General Booth, the dictator of the Salvation Army, will, it
is believed, be enabled to start his plan for the redemption of the London residuum. In two meetings held in London this week, he informed his audiences that he had received £43,000, and that more money was coming in. He intends, therefore, to make a beginning by purchasing an estate in the country upon which to place men and women gathered in by the officers of the "Army." They will take the very worst, thieves and harlots if they can get them, and make them work, and afterwards ship them to a colony where he had already been offered a million of acres of land.
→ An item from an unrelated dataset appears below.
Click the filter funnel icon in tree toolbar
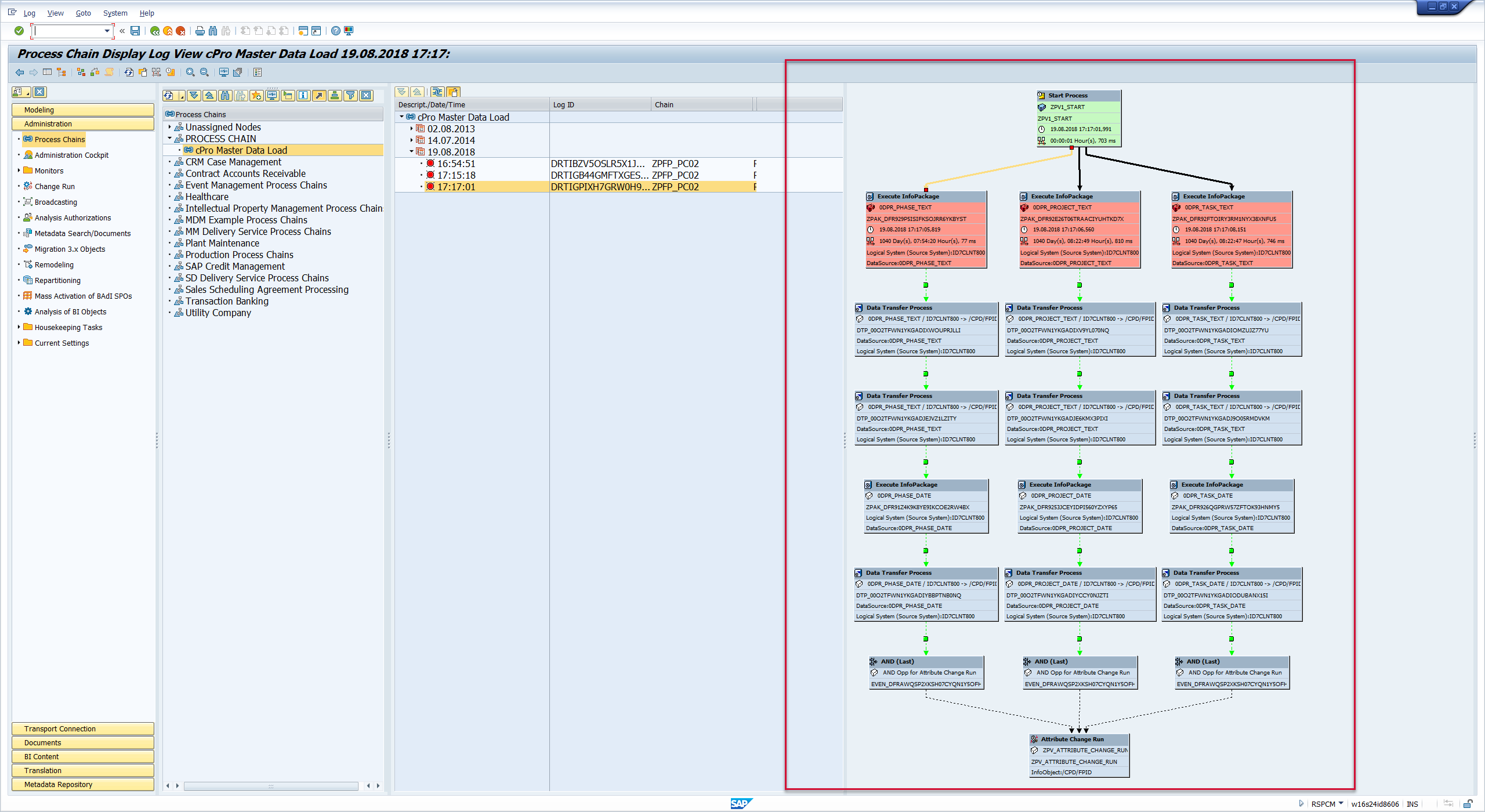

He hopes for assistance from Government in the shape of ships, and of a law per- mitting Poor-Law Guardians, when his scheme is successful, to farm out their poor to him ; but otherwise he seeks no official aid or control. He and the officers of the Salva- tion Army will do the work, and as to the money, all that is given—and he thinks it ought to be much more— will be paid into a Chancery Trust Fund, with himself as sole
trustee. General Booth, it is clear, does not intend to resign his " personal power " over this experiment, and he is quite right. He has succeeded, so far as he has succeeded, by utilising the desire of most men to obey, and to subject him- self to any committee would be to destroy his usefulness. We have pointed out elsewhere what we believe to be the weak place in his scheme, but we wish him every success in a generous and practical, if utopian, experiment.